● Source extract

——————————

# Beginner Motorhome driver in Eire



## sfay (Apr 13, 2011)

We are 2 brothers with our other halves and 1 dog going over to Ireland from Pembroke to Rosslare 21st April and then back via Dublin Holyhead 2nd May. 

We have a cousin's wedding in Kinsale, Cork on the 25th and an uncle's wedding in Trim, Meath on the 28th.

We are hiring a 6 Berth motorhome and want to see and show off as much of Eire as we can.

Could someone help us out with:

1: Places we Must See?
2: Can we stay in Pub carparks?
3: Is it hard to navigate the west coast in a 3.5m long motorhome?
4: Where can we empty water and refill our tank?

Thank you in advance?


----------



## erneboy (Feb 8, 2007)

The South Coast from Kinsale (including Kinsale it's self, which is one of the prettiest villages in Ireland with numerous excellent restaurants) is all worth seeing as is the West Coast. It's nearly all must see but particularly The Burren and Connemara.

There are numerous wild camping spots all around the South and West Coasts and Pub car parks are generally very welcoming if you go in and ask saying you will have a few drinks or eat there. 

We have been doing this for years in vans up to 8.5m long without any problems, just avoid roads with grass growing up the middle although some of the roads leading to beaches and harbours are like that, also good places to stay.

Enjoy your trip. If have more questions please ask, Alan.

——————————

● Given task
Continue the forum thread on touring Ireland by motorhome from the point where it stops. The items that come next are separate material, unrelated to the forum thread on touring Ireland by motorhome.

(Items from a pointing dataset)
——————————

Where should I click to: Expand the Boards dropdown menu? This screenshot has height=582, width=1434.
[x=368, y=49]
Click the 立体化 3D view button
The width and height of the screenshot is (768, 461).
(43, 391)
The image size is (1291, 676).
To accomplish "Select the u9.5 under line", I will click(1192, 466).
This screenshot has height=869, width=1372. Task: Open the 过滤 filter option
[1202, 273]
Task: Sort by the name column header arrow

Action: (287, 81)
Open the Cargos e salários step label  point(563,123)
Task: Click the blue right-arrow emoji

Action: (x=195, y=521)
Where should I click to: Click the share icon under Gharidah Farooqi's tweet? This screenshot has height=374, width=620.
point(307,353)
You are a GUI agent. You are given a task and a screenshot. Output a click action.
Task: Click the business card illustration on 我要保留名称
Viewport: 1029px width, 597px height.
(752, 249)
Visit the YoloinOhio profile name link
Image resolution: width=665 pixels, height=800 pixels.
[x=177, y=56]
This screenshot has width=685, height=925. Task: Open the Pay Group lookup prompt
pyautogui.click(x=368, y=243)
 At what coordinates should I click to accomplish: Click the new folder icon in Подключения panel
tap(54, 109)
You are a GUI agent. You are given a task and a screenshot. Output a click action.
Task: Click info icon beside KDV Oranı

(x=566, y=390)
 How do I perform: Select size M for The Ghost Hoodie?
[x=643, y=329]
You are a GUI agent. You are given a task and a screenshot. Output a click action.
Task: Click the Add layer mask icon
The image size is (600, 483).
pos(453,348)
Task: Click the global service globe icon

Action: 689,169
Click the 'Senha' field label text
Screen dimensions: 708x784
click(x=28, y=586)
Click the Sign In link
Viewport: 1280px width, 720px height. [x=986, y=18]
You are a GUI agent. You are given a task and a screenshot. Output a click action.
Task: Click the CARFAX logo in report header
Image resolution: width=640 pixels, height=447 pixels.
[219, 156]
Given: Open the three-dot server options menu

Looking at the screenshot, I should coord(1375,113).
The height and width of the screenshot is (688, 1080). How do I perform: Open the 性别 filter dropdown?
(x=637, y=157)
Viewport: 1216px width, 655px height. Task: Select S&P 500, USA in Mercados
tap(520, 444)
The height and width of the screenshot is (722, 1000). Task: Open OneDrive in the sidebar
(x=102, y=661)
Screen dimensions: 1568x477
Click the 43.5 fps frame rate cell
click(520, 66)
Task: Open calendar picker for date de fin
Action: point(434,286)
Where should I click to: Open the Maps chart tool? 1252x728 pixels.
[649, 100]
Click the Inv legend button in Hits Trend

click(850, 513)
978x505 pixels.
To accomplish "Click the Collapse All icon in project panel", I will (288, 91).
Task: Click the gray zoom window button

——————————

● Output of the exercise
----------



## Stanner (Aug 17, 2006)

I'd be worried about how all 5 of you are going to fit into a 3.5m long motorhome? :?

PS

Sorry


----------



## sfay (Apr 13, 2011)

*Doh!*

Thanks for the quick response.

How often do you need to empty waste water and refill the water tank?

I just got the dimensions:
(length/width/height) - 6.5m/2.5m/3m


----------



## erneboy (Feb 8, 2007)

Not knowing the size of your tanks it's hard to guess but motorhomers learn to be very frugal with water. Our fresh tank is 130lt and lasts 3 to 4 days. As new users you will probably not have learned the art of conserving water so I would say plan to fill and empty every second day. Your tank is also probably smaller than ours, someone on here may know.

We fill with water at petrol stations. I go in and say I need to buy fuel and do they have a tap I could use to fill my tank. I ask before I fill. I then check that the tap works before I fill and when I fill I only put around 20 euros worth in so that I can do the same thing a day or two later. I usually buy some groceries in their shop too and thank them profusely. You might pay a little over the odds for what you buy but you are rewarding them for allowing you to fill.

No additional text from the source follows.